Et de ne débiter jamais le doux sans l’aigre,
Mais, comme le chapon, le gras avec le maigre ;
Qu’on bannira du cercle un tas de ces grimaux
Dont le but n’est jamais que d’en conter à faux.
Qu’on mettra tous ses soins à purger l’assemblée
De cent donneurs d’avis faits sous la cheminée ;
Que chaque nouvelliste aura soin à son tour
De parcourir Paris et fureter la cour....

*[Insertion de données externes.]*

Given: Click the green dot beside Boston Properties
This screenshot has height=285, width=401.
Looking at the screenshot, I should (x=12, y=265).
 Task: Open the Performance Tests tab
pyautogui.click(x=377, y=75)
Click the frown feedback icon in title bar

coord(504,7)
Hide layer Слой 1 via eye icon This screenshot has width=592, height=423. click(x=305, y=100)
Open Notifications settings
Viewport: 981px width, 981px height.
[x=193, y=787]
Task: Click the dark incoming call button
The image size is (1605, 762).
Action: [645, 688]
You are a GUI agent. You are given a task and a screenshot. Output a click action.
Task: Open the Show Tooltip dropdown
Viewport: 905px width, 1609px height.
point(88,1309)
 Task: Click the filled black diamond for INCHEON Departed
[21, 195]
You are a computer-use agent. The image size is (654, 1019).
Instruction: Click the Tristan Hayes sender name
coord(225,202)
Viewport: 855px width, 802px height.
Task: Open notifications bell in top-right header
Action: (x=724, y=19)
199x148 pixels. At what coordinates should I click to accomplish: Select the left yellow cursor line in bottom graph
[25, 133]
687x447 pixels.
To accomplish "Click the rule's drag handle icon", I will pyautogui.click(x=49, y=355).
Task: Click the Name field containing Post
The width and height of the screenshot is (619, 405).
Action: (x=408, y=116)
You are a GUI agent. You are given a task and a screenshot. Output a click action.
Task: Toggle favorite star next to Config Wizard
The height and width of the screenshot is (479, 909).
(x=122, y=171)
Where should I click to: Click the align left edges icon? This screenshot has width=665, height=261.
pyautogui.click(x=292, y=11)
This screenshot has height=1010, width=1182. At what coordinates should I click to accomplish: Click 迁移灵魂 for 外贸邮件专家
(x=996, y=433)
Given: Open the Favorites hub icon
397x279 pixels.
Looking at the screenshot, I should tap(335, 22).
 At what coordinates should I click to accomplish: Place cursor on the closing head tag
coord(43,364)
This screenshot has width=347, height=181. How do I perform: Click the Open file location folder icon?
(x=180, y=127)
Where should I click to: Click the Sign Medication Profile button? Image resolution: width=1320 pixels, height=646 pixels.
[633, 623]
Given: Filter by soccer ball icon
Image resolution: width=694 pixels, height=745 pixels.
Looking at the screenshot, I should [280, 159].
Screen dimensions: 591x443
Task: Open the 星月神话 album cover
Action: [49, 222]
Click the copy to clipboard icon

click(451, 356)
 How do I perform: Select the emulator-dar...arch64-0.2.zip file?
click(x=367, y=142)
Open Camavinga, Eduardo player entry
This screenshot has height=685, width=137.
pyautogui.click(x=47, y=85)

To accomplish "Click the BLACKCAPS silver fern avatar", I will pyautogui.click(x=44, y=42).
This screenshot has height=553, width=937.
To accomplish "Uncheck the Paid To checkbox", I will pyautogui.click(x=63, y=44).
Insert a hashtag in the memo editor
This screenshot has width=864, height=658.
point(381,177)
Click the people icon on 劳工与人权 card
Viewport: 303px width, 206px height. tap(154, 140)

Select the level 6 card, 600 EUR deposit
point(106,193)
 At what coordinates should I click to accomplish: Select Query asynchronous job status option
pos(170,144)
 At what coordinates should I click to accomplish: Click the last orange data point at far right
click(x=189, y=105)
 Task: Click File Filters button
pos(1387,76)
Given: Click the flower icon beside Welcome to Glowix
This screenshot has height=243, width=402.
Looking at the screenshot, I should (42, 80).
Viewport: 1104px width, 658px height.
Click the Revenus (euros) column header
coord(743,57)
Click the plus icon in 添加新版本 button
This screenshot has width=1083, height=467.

Je vous ai dit le nom du greffier du Cercle ; j’ignore celui du président, mais ce que je sais, c’est que l’individu qui, en 1728, surveilloit la transcription et la rédaction des Nouvelles à la main se nommoit Dubreuil, qu’il logeoit rue Taranne, et que l’abonnement à son journal manuscrit étoit par mois de 6 livres si l’on ne vouloit que 4 pages in-4, et de 12 livres si l’on désiroit le double de pages. Plus tard, le grand bureau fut chez madame Doublet, aux Filles-Saint-Thomas. « Sur une table, deux grands registres étoient ouverts qui recevoient de chaque survenant, l’un le positif, et l’autre le douteux ; l’un la vérité absolue, et l’autre la vérité relative. » Et voilà le berceau de ces Nouvelles à la main…, ébauche des Mémoires secrets, que Bachaumont annonce ainsi dès 1740 : « Un écrivain connu propose de donner chaque semaine une feuille de nouvelles manuscrites. Ce ne sera point un recueil de petits faits secs et peu intéressans, comme les feuilles qui se débitent depuis quelques années. Avec les événements publics que fournit ce qu’on appelle le cours des affaires, on se propose de rapporter toutes les nouvelles journalières de Paris et des capitales de l’Europe, et d’y joindre quelques réflexions sans malignité, néanmoins sans partialité, dans le seul dessein d’instruire et de plaire, par un récit où la vérité paroîtra toujours avec quelque agrément. Un recueil suivi de ces feuilles formera proprement l’histoire de notre temps… À chaque ordinaire,… elle (la feuille) sera payée sur le champ par le portier, afin qu’on aye la liberté de l’abandonner quand on n’en sera pas satisfait. » (Edmond et Jules de Goncourt, Portraits intimes du 18e siècle (Bachaumont), Paris, Dentu, 1857, in-18, p. 33–34.) — À la fin de 1752, parut aussi l’Avis d’une feuille manuscrite intitulée le Courrier de Paris. On vouloit là encore faire mieux que ces nouvelles à la main « rejetées sur les provinces par la satiété de Paris ». Quelques numéros que possède M. Albert de la Fizelière prouvent qu’on ne fit ni mieux ni plus mal. La police sévissoit souvent contre cette sorte de publicité : de là, ses disparitions et ses transformations si fréquentes ; de là aussi la rareté des copies qui en sont restées. V. notre article de l’Encyclopédie déjà cité, et le Journal de Barbier (1744), 1re édit., t. 2, p. 451.